JAKARTA, TINTAHIJAU.com – Ekonom senior Faisal Basri menilai rencana pemerintah untuk membatasi pembelian BBM bersubsidi mulai 17 Agustus tahun ini sebagai sinyal kuat akan kenaikan harga. Faisal mengatakan bahwa pemerintah sudah tidak mampu lagi menanggung beban subsidi energi, sehingga pembelian BBM bersubsidi harus dibatasi dan pada akhirnya, harga harus dinaikkan.
Saat ini, pelemahan nilai tukar rupiah dan fluktuasi harga minyak global menyebabkan anggaran subsidi BBM membengkak. “Artinya, sinyal kemungkinan besar pemerintah akan menaikkan harga BBM yang selama ini disubsidi, yaitu pertalite dan solar,” kata Faisal kepada wartawan di Kompleks Parlemen, Jakarta, Rabu (10/7/2024).
Harga Minyak Mentah dan Dampaknya
Faisal menerangkan bahwa harga minyak mentah Indonesia (Indonesian Crude Price/ICP) saat ini masih berada dalam perhitungan pemerintah, yaitu sekitar 82 dolar AS per barrel. Namun, jika harga minyak kembali naik, kenaikan harga BBM bersubsidi menjadi sangat mungkin terjadi. “Pemerintah tidak mampu lagi menahan subsidi yang tidak lagi dinaikkan. Ini naik terus. Misalnya sekarang harga minyak stabil di 80 dolar AS per barel, jika naik lagi ke 90 dolar AS per barel artinya subsidi akan meningkat,” ujarnya.
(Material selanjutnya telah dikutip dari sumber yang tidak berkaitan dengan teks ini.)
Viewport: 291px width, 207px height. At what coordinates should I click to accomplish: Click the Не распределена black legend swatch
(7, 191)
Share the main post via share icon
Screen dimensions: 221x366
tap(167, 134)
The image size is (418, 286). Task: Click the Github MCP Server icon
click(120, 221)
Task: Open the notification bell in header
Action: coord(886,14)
Kenaikan harga ICP juga akan membuat dana kompensasi yang dibayarkan pemerintah ke Pertamina membengkak, karena Pertamina harus menjual Pertalite dan Solar di bawah harga pasar.
Langkah Pemerintah
Sebelumnya, Menko Marves Luhut Binsar Pandjaitan menyatakan bahwa pemerintah akan mulai membatasi pembelian BBM bersubsidi pada 17 Agustus 2024. Langkah ini dilakukan untuk menekan defisit Anggaran Pendapatan dan Belanja Negara (APBN) yang diproyeksi meningkat. “Pemberian subsidi yang tidak tepat sasaran, itu sekarang Pertamina sudah menyiapkan. Kita berharap 17 Agustus ini kita sudah bisa mulai, di mana orang yang tidak berhak mendapatkan subsidi itu akan bisa kita kurangi,” kata Luhut dalam video yang diunggah di akun Instagramnya, Selasa (9/7/2024).
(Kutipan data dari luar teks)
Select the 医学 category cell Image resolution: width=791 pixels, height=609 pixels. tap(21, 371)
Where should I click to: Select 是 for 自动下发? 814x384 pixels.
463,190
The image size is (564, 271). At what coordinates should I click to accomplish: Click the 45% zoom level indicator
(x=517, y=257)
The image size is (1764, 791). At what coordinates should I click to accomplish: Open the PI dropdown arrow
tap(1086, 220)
Selain membatasi BBM subsidi, pemerintah juga merencanakan untuk mendorong penggunaan bioetanol sebagai alternatif pengganti bensin. Selain mampu mengurangi kadar polusi udara, bahan bakar alternatif ini juga memiliki tingkat sulfur yang rendah. “Jika kita mampu melakukan ini, jumlah penderita ISPA bisa kita tekan dan pembayaran BPJS untuk penyakit tersebut bisa kita hemat sampai Rp 38 triliun,” ujarnya.
Peran Pertamina
Pertamina, sebagai operator penyalur BBM bersubsidi (Pertalite dan Solar), menyatakan bahwa penetapan harga dan mekanisme penjualan sepenuhnya ada di tangan pemerintah. “BBM subsidi merupakan kewenangan pemerintah dan Pertamina sebagai operator menjalankan arahan pemerintah,” ucap VP Corporate Communication Pertamina Fadjar Djoko Santoso saat dikonfirmasi Kompas.tv, Rabu (10/7/2024).
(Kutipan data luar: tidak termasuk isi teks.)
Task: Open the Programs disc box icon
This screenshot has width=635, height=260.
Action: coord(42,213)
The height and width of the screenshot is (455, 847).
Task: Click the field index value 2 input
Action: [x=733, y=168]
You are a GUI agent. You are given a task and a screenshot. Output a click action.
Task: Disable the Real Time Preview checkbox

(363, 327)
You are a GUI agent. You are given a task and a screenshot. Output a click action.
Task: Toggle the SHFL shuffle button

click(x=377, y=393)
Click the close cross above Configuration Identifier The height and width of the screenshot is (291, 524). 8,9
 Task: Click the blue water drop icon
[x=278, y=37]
Selain BBM bersubsidi, Pertamina juga menjual jenis BBM lainnya seperti Pertamax, Pertamax Turbo, Pertamina Dex, dan Dexlite yang harganya mengikuti pergerakan harga pasar karena bukan BBM bersubsidi.
Dengan rencana ini, masyarakat perlu bersiap menghadapi kemungkinan kenaikan harga BBM bersubsidi dan mencari alternatif yang lebih efisien. Pemerintah juga diharapkan dapat memastikan langkah-langkah ini berjalan dengan adil dan tepat sasaran untuk menjaga stabilitas ekonomi dan kesejahteraan rakyat.